However, in the evening peak, we find that this commuting characteristic does not have obvious reverse outflow phenomenon in the night, although there is the most travel volume and travel hot area in this period among all the study periods. This may be due to the fact that after-work residents do not have a significantly more stressful commute than when they go to work. On the one hand, after-work residents tend to have more time to choose other more economical modes of public transport rather than the more expensive option of an online car-hailing; on the other hand, in addition to the general need to commute home, many residents do not have a significant outflow from the central business district as they have a need for entertainment and leisure near the commercial centre. The bandwidths of the business residence, governmental agency, population and housing price variables are almost identical in the two models at this stage, which is also reflected in the standard deviations of the coefficients of the variables.
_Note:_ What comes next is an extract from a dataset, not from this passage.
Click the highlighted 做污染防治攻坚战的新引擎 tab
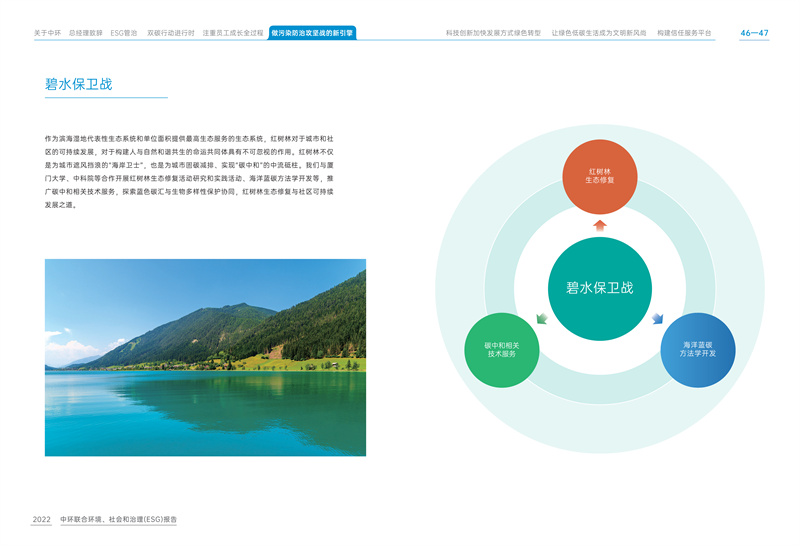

4.2. Results of multi-scale geographically weighted regression

Table 3 shows the regression results of the MGWR model and the different pick-up and drop-off variables during the morning peak. The table mainly shows the localized spatial variation of the independent variables, as indicated by relevant statistical metrics such as mean, minimum and maximum values. In the morning peak, the pick-up location passes the model significance test for business residence, living service, governmental agency, population, and housing price. The corporation passes the test and is positively correlated in the drop-off model, illustrating the significant commuting characteristics of residents’ DiDi trips in the morning peak 1 model, which are strongly influenced by the destination of work. However, the bandwidth of living service and constant variables is obviously different from other variables, and the elasticity of coefficient values in the drop-off model is slightly larger than that in the pick-up model. This indicates that the influence scope of business residence, governmental agency, population and housing price variables in different research grids is nearly the same, that is, they do not show obvious spatial heterogeneity, while the spatial heterogeneity of life and constant variables is obvious.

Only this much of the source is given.